Selected text:
Text classification with bayesian convolution

Hello

I would like to use pyro to implement bayesian network for text classification. I use BERT to get embeddings than I use apply convolutions and fully connected layers. Convolution and fully connected layers are bayesian.

Here is a pytorch model:

class BertClassifier(nn.Module):

def __init__(self, emb_size, num_classes, dropout=0.5):

    super(BertClassifier, self).__init__()

    self.bert = BertModel.from_pretrained('DeepPavlov/rubert-base-cased-sentence')

    self.conv1 = nn.Conv1d(emb_size, ch_out,1)
   self.fc1 = nn.Linear(in1,out1)
    self.fc2 = nn.Linear(in2,num_classes)

And here are correspondent pyro functions:

def model(input_ids, mask, label):

conv1W_prior = Normal(loc=torch.zeros_like(net.conv1.weight), scale=torch.ones_like(net.conv1.weight))
conv1b_prior = Normal(loc=torch.zeros_like(net.conv1.bias), scale=torch.ones_like(net.conv1.bias))

fc1W_prior = Normal(loc=torch.zeros_like(net.fc1.weight), scale=torch.ones_like(net.fc1.weight))
fc1b_prior = Normal(loc=torch.zeros_like(net.fc1.bias), scale=torch.ones_like(net.fc1.bias))

fc2W_prior = Normal(loc=torch.zeros_like(net.fc2.weight), scale=torch.ones_like(net.fc2.weight))
fc2b_prior = Normal(loc=torch.zeros_like(net.fc2.bias), scale=torch.ones_like(net.fc2.bias))

priors = {'conv1.weight': conv1W_prior, 'conv1.bias': conv1b_prior, \
            'fc1.weight': fc1W_prior, 'fc1.bias': fc1b_prior, \
            'fc2.weight': fc2W_prior, 'fc2.bias': fc2b_prior}

# lift module parameters to random variables sampled from the priors
lifted_module = pyro.random_module("module", net, priors)
# sample a regressor (which also samples w and b)
lifted_reg_model = lifted_module()

lhat = log_softmax(lifted_reg_model(input_ids, mask))

pyro.sample("obs", Categorical(logits=lhat), obs=label) # categorical возвращает i с вероятностью lhat[i]

log_softmax = nn.LogSoftmax(dim=1)
softplus = torch.nn.Softplus()

def guide(input_ids, mask, label):

# First conv weight distribution priors
conv1W_mu = torch.randn_like(net.conv1.weight)
conv1W_sigma = torch.randn_like(net.conv1.weight)
conv1W_mu_param = pyro.param("conv1W_mu", conv1W_mu)

Required tasks:
**1)** From the post on Bayesian text classification above, copy the passage starting with "I would like" and going on through "self.conv1 = nn.Conv1d(emb_size, ch_out,1)".
**2)** In the post on Bayesian text classification, list every key in the priors dictionary.

Data lines:
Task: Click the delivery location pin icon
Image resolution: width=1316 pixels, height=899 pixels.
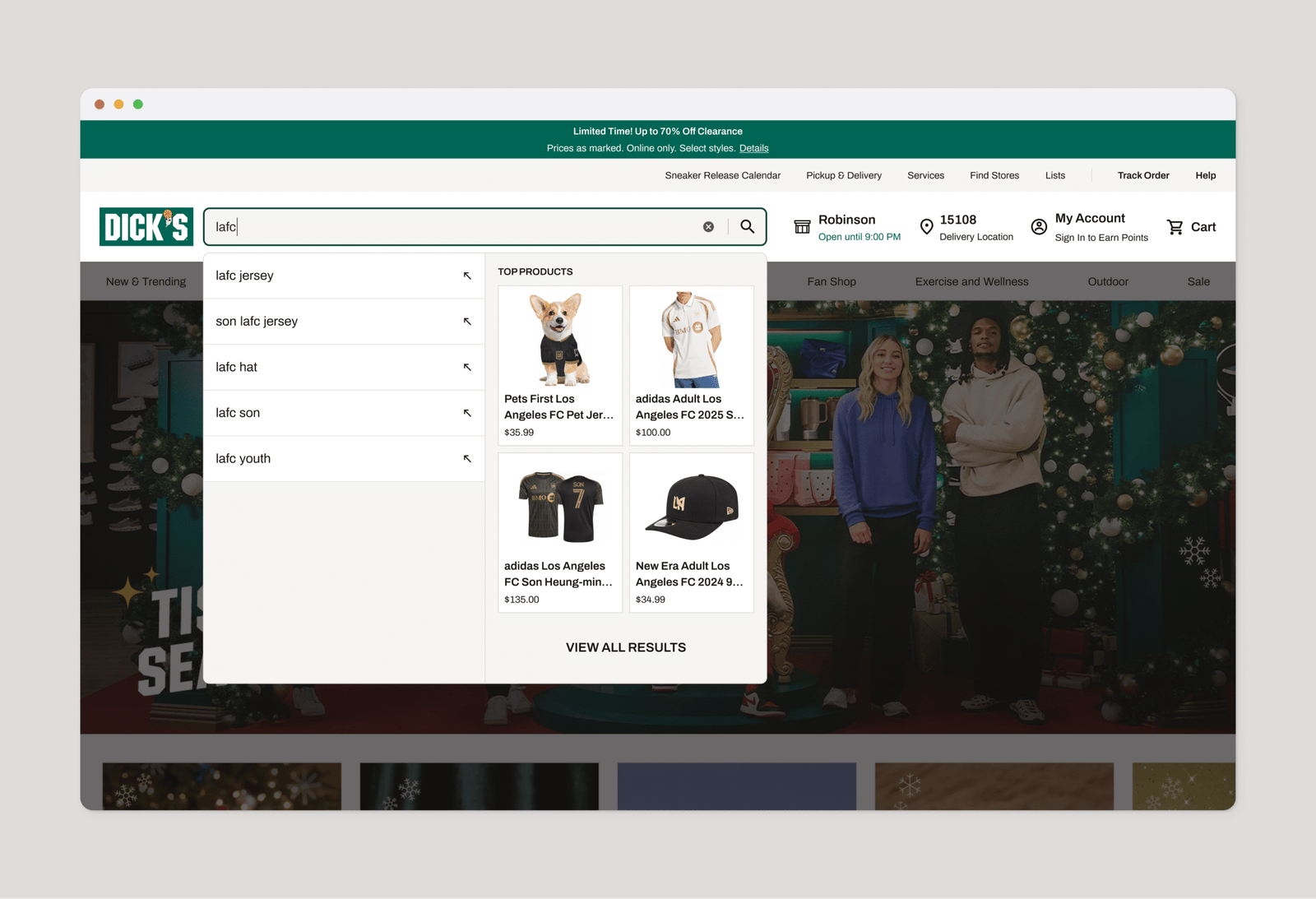Action: point(926,227)
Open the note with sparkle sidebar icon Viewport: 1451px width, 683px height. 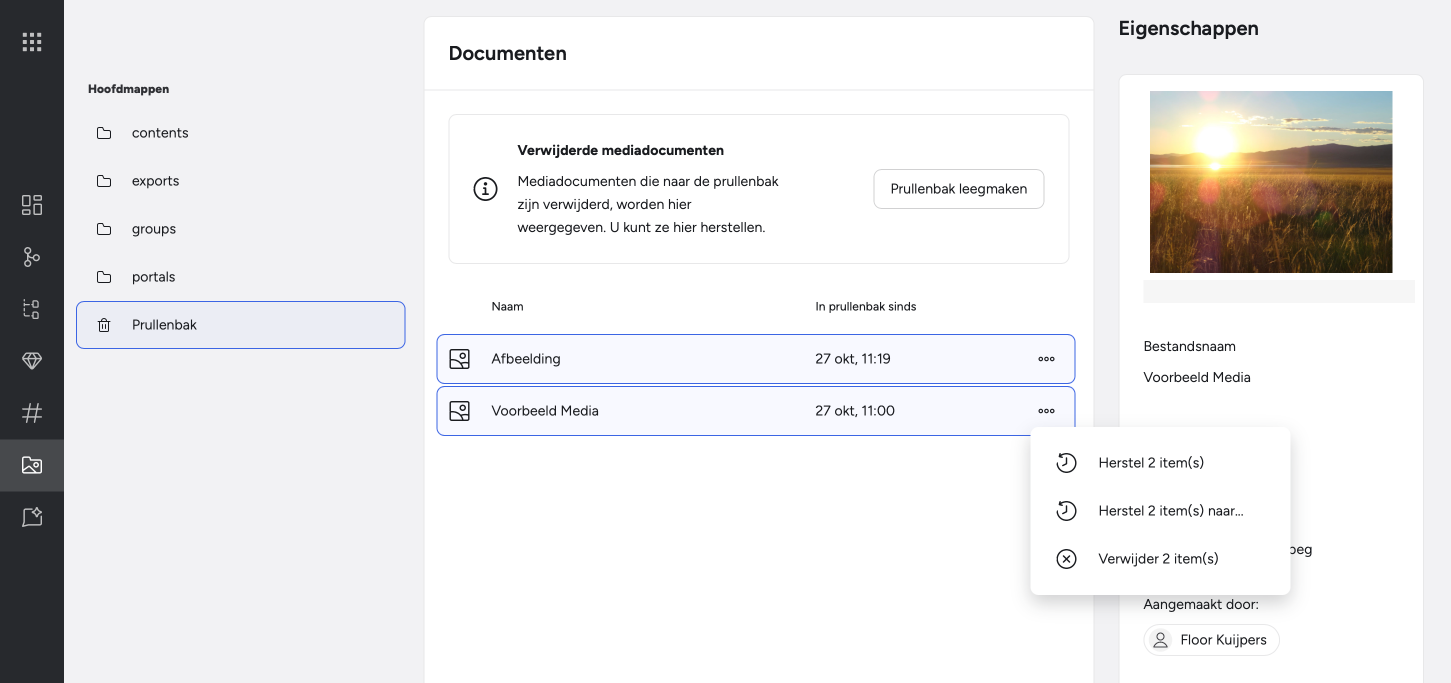[x=32, y=517]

Task-by-task outputs:
**1)**
I would like to use pyro to implement bayesian network for text classification. I use BERT to get embeddings than I use apply convolutions and fully connected layers. Convolution and fully connected layers are bayesian.

Here is a pytorch model:

class BertClassifier(nn.Module):

def __init__(self, emb_size, num_classes, dropout=0.5):

    super(BertClassifier, self).__init__()

    self.bert = BertModel.from_pretrained('DeepPavlov/rubert-base-cased-sentence')

    self.conv1 = nn.Conv1d(emb_size, ch_out,1)

**2)**
'conv1.weight'
'conv1.bias'
'fc1.weight'
'fc1.bias'
'fc2.weight'
'fc2.bias'